══ MATERIAL PROVIDED ══
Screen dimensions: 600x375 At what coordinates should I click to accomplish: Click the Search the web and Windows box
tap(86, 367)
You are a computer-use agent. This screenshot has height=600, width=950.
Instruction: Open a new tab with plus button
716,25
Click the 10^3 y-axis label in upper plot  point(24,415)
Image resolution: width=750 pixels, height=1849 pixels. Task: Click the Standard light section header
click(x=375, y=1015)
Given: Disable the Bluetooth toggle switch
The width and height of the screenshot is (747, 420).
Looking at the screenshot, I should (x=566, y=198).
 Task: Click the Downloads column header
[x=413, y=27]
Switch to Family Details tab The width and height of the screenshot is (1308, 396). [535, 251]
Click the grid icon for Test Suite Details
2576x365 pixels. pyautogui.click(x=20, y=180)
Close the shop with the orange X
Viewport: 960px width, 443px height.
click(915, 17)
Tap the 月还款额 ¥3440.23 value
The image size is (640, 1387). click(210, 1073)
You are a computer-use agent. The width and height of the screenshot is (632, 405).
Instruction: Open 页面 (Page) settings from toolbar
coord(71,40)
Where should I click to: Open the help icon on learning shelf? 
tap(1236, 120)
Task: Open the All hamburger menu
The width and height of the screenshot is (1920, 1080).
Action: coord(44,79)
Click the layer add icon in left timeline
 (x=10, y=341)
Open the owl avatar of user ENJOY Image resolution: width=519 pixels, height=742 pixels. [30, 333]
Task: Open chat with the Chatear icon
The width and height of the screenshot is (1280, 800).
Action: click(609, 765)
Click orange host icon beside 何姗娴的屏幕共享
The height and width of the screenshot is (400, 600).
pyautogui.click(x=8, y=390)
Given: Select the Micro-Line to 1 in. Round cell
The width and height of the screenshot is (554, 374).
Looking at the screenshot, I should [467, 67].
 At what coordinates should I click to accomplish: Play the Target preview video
═══
* _WHAT IS REQUIRED_
Repeat the records above exactly, from the first line to the last.

* _TASK OUTPUT_
Screen dimensions: 600x375 At what coordinates should I click to accomplish: Click the Search the web and Windows box
tap(86, 367)
You are a computer-use agent. This screenshot has height=600, width=950.
Instruction: Open a new tab with plus button
716,25
Click the 10^3 y-axis label in upper plot  point(24,415)
Image resolution: width=750 pixels, height=1849 pixels. Task: Click the Standard light section header
click(x=375, y=1015)
Given: Disable the Bluetooth toggle switch
The width and height of the screenshot is (747, 420).
Looking at the screenshot, I should (x=566, y=198).
 Task: Click the Downloads column header
[x=413, y=27]
Switch to Family Details tab The width and height of the screenshot is (1308, 396). [535, 251]
Click the grid icon for Test Suite Details
2576x365 pixels. pyautogui.click(x=20, y=180)
Close the shop with the orange X
Viewport: 960px width, 443px height.
click(915, 17)
Tap the 月还款额 ¥3440.23 value
The image size is (640, 1387). click(210, 1073)
You are a computer-use agent. The width and height of the screenshot is (632, 405).
Instruction: Open 页面 (Page) settings from toolbar
coord(71,40)
Where should I click to: Open the help icon on learning shelf? 
tap(1236, 120)
Task: Open the All hamburger menu
The width and height of the screenshot is (1920, 1080).
Action: coord(44,79)
Click the layer add icon in left timeline
 (x=10, y=341)
Open the owl avatar of user ENJOY Image resolution: width=519 pixels, height=742 pixels. [30, 333]
Task: Open chat with the Chatear icon
The width and height of the screenshot is (1280, 800).
Action: click(609, 765)
Click orange host icon beside 何姗娴的屏幕共享
The height and width of the screenshot is (400, 600).
pyautogui.click(x=8, y=390)
Given: Select the Micro-Line to 1 in. Round cell
The width and height of the screenshot is (554, 374).
Looking at the screenshot, I should [467, 67].
 At what coordinates should I click to accomplish: Play the Target preview video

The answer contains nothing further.